↓

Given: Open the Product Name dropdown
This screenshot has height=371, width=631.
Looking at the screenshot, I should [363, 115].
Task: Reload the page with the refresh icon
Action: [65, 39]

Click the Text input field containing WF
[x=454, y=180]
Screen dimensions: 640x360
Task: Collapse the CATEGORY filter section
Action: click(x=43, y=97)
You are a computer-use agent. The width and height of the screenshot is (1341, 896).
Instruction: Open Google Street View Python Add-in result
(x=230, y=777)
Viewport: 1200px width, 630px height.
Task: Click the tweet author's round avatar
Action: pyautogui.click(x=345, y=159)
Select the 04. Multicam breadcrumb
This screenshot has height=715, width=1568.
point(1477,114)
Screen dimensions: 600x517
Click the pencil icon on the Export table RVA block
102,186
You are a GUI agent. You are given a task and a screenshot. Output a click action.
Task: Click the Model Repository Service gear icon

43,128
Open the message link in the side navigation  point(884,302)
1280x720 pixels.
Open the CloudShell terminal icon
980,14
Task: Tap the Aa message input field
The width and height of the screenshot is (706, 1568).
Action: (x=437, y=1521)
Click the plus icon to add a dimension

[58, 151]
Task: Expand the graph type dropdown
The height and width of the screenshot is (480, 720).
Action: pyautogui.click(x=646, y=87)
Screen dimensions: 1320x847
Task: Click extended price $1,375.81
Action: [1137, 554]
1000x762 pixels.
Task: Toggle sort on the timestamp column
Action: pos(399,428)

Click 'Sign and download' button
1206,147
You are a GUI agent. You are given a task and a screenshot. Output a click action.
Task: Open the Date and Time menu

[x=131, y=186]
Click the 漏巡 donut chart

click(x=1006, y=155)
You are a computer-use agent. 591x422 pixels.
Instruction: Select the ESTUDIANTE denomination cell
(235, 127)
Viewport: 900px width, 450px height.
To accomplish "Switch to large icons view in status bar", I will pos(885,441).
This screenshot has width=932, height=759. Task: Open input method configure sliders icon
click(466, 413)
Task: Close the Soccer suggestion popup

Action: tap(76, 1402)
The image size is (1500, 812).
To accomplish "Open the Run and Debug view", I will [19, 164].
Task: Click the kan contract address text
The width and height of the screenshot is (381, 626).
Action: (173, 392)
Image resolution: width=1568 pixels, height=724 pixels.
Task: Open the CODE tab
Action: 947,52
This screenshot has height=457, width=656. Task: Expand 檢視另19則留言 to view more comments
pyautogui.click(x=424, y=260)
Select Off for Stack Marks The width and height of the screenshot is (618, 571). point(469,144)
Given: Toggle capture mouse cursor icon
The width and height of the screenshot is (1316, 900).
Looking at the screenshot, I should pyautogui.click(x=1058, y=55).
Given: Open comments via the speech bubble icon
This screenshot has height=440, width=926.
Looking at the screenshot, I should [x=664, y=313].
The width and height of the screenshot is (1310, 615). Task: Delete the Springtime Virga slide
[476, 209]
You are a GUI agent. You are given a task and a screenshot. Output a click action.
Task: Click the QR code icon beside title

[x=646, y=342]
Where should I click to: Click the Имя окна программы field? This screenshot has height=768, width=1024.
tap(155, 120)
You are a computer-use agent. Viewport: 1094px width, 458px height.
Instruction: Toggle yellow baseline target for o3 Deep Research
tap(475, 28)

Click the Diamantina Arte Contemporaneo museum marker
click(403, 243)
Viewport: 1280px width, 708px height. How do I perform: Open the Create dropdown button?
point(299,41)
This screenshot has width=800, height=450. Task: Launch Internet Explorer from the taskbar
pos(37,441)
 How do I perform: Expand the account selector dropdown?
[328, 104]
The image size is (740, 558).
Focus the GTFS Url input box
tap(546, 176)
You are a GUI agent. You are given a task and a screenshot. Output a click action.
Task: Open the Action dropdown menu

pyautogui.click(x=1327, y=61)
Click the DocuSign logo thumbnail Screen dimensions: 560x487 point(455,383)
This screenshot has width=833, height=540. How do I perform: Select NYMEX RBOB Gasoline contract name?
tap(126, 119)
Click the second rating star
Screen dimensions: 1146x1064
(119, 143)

↑

(About this task) Starting from the records above, filter out all lines except those containing the word "computer".

(Answer to this problem)
You are a computer-use agent. The width and height of the screenshot is (1341, 896).
You are a computer-use agent. 591x422 pixels.
You are a computer-use agent. Viewport: 1094px width, 458px height.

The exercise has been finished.